═════ Record set

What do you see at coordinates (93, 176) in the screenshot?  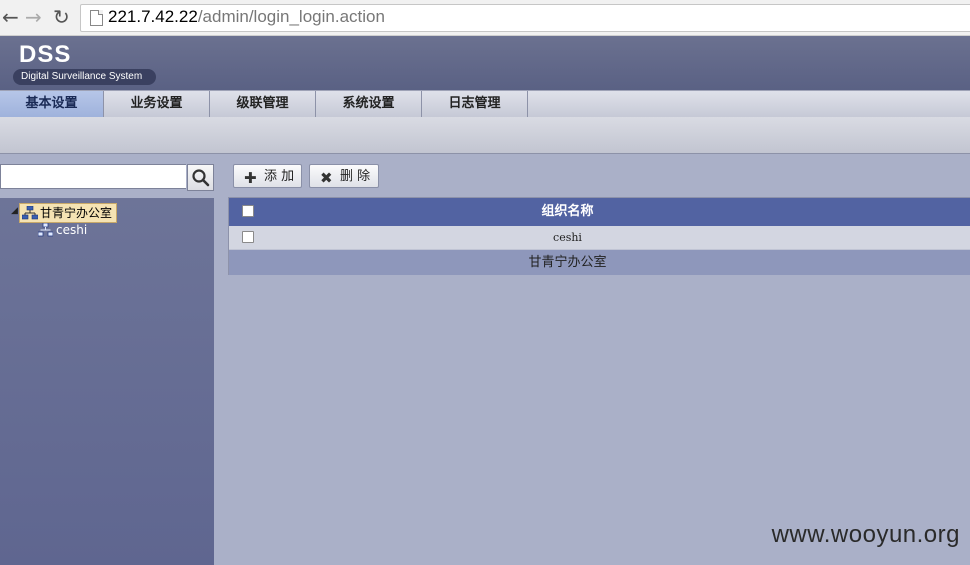 I see `search-input` at bounding box center [93, 176].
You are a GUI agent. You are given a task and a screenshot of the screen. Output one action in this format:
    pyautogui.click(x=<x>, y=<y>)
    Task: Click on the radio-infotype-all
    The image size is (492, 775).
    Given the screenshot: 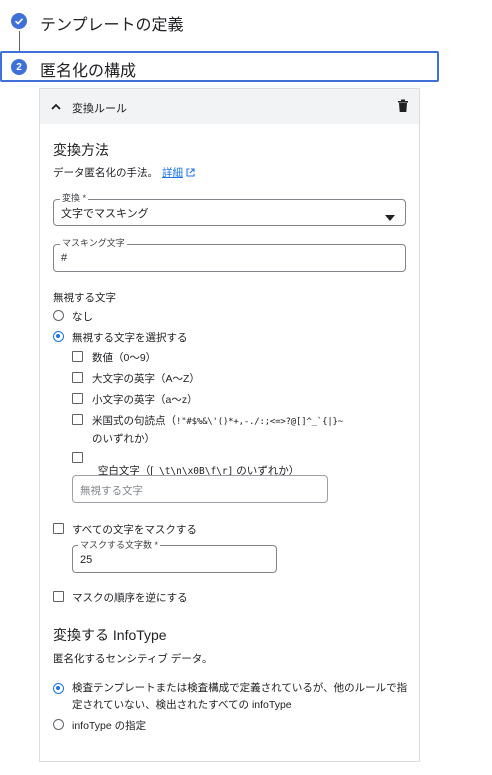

══════════

-- Task directions --
Copy out the material word for word, from the line containing "You are a GUI" through the end of the material, leaving the pictures out of your answer.

-- Written solution --
You are a GUI agent. You are given a task and a screenshot of the screen. Output one action in this format:
    pyautogui.click(x=<x>, y=<y>)
    Task: Click on the radio-infotype-all
    The image size is (492, 775).
    Given the screenshot: 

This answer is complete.